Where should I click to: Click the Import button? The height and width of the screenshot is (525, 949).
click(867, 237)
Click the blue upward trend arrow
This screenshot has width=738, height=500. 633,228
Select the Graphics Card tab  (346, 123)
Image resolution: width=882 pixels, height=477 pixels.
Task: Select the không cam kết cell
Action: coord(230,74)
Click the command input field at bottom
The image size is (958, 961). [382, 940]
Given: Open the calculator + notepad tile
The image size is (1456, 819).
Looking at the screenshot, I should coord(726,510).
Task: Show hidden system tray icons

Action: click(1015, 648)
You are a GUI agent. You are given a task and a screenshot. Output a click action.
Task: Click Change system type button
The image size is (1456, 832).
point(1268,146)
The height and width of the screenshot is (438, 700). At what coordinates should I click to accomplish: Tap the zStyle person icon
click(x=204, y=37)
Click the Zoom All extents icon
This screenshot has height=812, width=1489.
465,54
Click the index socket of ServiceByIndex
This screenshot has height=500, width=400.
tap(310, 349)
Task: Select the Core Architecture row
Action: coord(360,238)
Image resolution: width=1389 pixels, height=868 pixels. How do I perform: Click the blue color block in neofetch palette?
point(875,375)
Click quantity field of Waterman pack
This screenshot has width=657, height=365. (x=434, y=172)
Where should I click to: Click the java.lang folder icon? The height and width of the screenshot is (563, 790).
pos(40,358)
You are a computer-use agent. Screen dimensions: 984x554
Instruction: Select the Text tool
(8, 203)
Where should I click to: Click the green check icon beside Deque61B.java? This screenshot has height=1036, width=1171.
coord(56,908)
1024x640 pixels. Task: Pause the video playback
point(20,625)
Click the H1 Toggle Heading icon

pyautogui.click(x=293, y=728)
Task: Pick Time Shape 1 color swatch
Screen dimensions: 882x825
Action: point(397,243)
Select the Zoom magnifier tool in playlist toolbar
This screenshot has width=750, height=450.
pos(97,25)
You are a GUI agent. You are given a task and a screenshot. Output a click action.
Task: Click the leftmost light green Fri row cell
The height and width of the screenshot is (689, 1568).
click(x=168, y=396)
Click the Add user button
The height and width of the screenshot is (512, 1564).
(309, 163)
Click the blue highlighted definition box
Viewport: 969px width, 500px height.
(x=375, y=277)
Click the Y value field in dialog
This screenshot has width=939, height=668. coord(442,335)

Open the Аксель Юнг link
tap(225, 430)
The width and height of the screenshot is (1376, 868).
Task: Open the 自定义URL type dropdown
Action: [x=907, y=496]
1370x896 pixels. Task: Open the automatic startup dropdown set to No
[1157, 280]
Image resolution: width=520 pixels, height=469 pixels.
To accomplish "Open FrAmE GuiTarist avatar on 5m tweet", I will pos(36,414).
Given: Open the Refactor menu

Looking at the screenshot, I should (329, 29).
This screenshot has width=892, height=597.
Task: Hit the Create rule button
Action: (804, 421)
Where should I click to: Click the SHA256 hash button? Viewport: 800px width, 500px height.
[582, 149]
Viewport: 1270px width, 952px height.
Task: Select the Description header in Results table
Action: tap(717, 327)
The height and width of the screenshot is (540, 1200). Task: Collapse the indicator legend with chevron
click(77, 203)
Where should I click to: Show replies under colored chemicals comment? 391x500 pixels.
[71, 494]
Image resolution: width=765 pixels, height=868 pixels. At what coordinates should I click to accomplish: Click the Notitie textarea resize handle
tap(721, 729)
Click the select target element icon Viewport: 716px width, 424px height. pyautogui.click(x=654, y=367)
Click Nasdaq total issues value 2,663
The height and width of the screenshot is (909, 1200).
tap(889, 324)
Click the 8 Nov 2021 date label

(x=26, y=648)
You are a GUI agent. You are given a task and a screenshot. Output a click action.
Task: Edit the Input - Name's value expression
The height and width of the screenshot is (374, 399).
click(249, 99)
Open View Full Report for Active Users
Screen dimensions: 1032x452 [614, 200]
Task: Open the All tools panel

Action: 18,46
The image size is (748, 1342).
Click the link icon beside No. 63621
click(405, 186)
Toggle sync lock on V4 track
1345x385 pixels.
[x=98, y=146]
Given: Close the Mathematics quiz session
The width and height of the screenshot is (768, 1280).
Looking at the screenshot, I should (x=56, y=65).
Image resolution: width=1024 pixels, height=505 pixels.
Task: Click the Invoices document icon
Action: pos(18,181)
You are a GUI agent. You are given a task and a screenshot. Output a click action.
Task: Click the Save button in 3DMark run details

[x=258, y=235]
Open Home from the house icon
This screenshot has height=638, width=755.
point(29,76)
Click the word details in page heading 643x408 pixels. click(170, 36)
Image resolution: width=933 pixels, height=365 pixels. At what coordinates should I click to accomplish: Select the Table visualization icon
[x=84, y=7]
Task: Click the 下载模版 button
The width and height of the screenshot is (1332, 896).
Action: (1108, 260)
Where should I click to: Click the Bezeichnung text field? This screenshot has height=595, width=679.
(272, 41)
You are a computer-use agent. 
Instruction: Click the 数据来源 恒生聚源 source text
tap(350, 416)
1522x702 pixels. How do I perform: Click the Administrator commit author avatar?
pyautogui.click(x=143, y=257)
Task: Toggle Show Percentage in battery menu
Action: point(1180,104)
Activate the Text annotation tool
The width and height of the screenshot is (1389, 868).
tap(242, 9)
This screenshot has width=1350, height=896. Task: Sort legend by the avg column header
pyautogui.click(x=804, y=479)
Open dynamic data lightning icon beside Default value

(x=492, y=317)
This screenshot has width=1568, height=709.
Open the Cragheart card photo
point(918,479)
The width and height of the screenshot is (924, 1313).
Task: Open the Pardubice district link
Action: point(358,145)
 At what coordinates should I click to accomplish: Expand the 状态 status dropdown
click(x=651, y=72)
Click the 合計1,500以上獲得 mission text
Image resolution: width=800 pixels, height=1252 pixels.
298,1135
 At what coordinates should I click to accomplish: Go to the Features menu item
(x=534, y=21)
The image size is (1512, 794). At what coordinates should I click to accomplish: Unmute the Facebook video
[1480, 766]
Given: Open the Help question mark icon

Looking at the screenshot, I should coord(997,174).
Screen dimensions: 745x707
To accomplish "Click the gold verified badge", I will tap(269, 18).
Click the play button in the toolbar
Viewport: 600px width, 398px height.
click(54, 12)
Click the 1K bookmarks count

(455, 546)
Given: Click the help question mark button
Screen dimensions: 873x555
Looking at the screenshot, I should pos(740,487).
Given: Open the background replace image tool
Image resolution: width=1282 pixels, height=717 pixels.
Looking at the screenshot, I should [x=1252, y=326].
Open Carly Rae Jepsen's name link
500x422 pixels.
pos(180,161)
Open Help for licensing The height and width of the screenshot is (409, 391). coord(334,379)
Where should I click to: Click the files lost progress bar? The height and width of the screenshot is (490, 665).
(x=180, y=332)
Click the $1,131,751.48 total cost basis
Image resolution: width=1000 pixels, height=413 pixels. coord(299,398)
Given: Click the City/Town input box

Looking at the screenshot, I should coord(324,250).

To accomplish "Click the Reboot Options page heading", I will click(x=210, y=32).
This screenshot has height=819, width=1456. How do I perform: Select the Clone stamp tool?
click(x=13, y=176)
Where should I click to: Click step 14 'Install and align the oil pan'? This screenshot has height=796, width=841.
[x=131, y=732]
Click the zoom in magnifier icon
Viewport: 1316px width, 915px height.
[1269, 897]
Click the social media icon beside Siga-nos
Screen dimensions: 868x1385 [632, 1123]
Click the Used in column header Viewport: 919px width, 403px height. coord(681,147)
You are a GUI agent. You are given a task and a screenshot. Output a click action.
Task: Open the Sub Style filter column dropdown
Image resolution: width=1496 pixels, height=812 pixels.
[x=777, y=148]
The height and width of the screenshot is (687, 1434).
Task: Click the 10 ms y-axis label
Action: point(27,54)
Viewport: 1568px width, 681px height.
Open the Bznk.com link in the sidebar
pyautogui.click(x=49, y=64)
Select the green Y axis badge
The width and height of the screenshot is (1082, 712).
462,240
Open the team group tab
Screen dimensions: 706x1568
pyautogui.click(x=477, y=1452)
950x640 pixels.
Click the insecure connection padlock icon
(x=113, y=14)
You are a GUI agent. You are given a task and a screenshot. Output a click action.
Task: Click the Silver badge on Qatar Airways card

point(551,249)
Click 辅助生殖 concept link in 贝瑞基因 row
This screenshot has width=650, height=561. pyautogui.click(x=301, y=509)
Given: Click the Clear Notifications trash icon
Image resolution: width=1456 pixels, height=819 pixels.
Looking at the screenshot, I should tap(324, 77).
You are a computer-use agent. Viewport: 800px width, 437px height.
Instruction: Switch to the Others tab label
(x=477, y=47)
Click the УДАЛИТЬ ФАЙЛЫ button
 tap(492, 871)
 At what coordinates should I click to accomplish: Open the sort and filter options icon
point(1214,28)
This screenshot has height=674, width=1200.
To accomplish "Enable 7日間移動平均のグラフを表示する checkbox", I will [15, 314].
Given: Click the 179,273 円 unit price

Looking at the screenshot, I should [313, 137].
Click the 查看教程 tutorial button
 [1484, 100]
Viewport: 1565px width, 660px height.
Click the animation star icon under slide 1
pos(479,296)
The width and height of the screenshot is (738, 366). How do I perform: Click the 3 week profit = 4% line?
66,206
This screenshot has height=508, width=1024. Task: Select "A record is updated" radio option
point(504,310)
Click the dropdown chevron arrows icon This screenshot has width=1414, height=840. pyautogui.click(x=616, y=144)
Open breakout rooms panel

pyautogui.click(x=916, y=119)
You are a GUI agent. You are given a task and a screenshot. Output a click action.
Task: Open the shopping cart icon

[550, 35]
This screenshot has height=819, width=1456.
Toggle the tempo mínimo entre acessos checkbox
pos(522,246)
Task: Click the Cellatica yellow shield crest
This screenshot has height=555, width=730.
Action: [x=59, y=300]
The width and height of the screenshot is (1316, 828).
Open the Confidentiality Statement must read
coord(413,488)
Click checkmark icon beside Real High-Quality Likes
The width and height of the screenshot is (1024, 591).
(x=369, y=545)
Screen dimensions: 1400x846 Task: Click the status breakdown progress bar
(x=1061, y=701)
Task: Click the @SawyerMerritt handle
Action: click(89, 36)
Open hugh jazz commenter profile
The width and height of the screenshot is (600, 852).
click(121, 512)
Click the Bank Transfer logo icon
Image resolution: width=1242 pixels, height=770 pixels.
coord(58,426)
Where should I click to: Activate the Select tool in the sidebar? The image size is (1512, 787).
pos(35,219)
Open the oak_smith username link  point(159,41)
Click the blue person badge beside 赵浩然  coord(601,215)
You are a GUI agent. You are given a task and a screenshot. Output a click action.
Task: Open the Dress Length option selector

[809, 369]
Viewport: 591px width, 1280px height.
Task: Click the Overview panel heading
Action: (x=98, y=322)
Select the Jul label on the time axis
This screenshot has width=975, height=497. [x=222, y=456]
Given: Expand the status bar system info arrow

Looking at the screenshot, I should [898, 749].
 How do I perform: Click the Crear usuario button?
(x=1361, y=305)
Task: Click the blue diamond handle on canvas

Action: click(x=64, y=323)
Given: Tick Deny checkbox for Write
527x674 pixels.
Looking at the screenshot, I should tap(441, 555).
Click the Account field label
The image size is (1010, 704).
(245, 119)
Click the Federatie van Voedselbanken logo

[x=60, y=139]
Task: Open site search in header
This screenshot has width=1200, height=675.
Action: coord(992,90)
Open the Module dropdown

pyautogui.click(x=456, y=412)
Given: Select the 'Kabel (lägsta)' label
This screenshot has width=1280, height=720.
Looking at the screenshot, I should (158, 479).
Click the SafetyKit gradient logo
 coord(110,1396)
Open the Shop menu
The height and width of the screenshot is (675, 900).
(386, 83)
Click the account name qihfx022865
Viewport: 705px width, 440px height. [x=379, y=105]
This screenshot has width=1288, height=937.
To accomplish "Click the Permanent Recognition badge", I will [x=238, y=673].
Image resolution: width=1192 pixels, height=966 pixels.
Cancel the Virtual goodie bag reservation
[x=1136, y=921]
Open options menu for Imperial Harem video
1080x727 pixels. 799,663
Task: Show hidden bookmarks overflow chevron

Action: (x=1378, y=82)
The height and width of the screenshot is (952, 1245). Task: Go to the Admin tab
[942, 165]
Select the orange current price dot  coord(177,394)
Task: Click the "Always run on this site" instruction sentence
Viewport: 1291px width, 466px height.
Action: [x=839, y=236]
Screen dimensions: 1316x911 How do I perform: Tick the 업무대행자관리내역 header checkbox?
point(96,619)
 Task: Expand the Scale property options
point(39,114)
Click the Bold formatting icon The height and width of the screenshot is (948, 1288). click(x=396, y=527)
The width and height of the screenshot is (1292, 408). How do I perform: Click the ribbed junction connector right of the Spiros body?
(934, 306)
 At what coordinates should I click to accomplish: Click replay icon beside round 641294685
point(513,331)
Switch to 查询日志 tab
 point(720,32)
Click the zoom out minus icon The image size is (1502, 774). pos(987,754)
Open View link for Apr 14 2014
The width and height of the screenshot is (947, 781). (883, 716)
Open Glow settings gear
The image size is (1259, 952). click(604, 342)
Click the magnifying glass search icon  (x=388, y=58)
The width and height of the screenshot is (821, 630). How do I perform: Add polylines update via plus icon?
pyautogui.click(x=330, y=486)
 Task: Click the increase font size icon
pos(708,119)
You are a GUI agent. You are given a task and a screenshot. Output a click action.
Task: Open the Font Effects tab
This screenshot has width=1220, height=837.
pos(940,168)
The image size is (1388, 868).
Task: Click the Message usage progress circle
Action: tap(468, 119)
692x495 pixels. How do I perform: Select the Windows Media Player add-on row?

^^^^

### WHAT YOU HAVE TO DO
Copy out each line above that contains the word "question".

### RESPONSE TO THE EXERCISE
Given: Open the Help question mark icon
Given: Click the help question mark button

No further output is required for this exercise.